Scientists estimated the extensive pesticide pollution risks worldwide with a new environmental model and found that a third of global agricultural land is at high risk for such pollution, of which a third are high-biodiversity regions.

Hidden impacts

Recent studies aimed at measuring and valuing the hidden costs of agrifood systems have used True Cost Accounting, an accounting approach that measures and values the hidden impacts of economic activities on the environment, society and health. These impacts are regarded as hidden because they are not reflected in the market prices of products and services, i.e. not included in the operational profit and loss accounts.
The scope of these studies differs depending on the research question being addressed, the geographical coverage and the hidden impacts to be included in the analysis. There are many hidden impacts and some are difficult to measure or quantify. For example, environmental externalities such GHG emissions are easy to include in any TCA analysis due to a wide availability of relevant data. However, the hidden impacts related to human and social capitals might be more difficult to find. Examples include impacts on working conditions and cultural identity.
In 2019, a study by the World Bank estimated the hidden costs of foodborne diseases in low and middle-income countries and found these to amount to USD 95.2 billion.
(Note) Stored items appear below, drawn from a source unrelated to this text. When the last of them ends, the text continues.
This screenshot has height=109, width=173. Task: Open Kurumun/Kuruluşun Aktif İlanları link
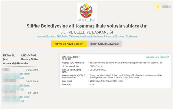click(x=53, y=36)
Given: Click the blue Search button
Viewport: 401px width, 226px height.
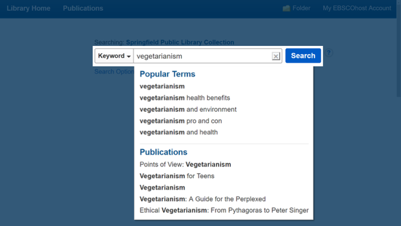Looking at the screenshot, I should (303, 56).
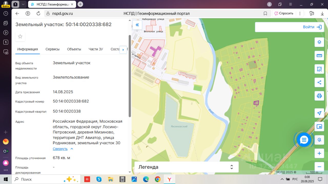
Task: Open the map layers panel
Action: pyautogui.click(x=319, y=42)
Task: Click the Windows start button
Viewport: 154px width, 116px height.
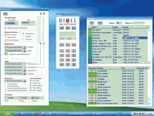Action: 7,114
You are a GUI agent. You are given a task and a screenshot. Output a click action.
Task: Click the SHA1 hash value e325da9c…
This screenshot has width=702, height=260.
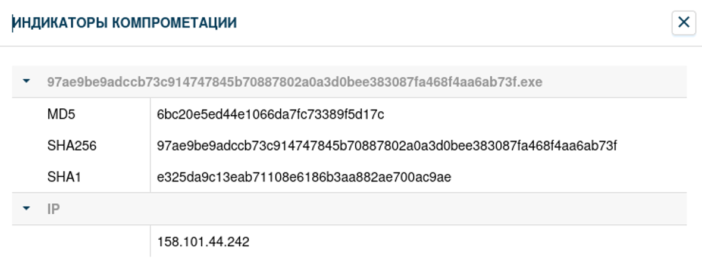point(304,177)
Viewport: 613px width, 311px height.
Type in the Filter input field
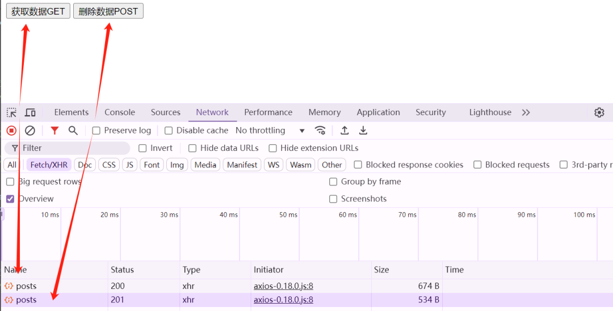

Three other studies have attempted to estimate the hidden costs of global agrifood systems. FOLU estimated them at USD 12 trillion, while Hendricks et al estimated them at USD 19 trillion. However, the latter, acknowledges the uncertainly in the estimate and concludes that the value would be between USD 7.2 trillion and USD 51.8 trillion. The third estimate in the 2023 edition of the FAO report: The State of Food and Agriculture estimates global hidden costs from agrifood systems to be USD 12.7 trillion. This study also acknowledges the uncertainty in the estimate. The FAO report shows the global value of the hidden costs has a 95 percent chance of being at least USD 10.8 trillion and a 5 percent chance of being at least USD 16 trillion. Differently from the other two studies, the FAO report assesses hidden costs of agrifood systems at the national level for 154 countries. It states these national numbers are consistent and comparable covering the major dimensions of agrifood system hidden costs, allowing not only comparison across countries, but also across the different dimensions.
Following up on the 2023 edition of the FAO report – The State of Food and Agriculture – the subsequent edition provides a detailed breakdown of the hidden costs associated with unhealthy dietary patterns that lead to non-communicable diseases for 156 countries. The report finds that in 2020, global health hidden costs amounted 8.1 trillion 2020 PPP dollars, 70 percent of all of the hidden costs of agrifood systems. Diets low in whole grains are of the leading concern, alongside diets high in sodium and low in fruits, although there is significant variation across countries.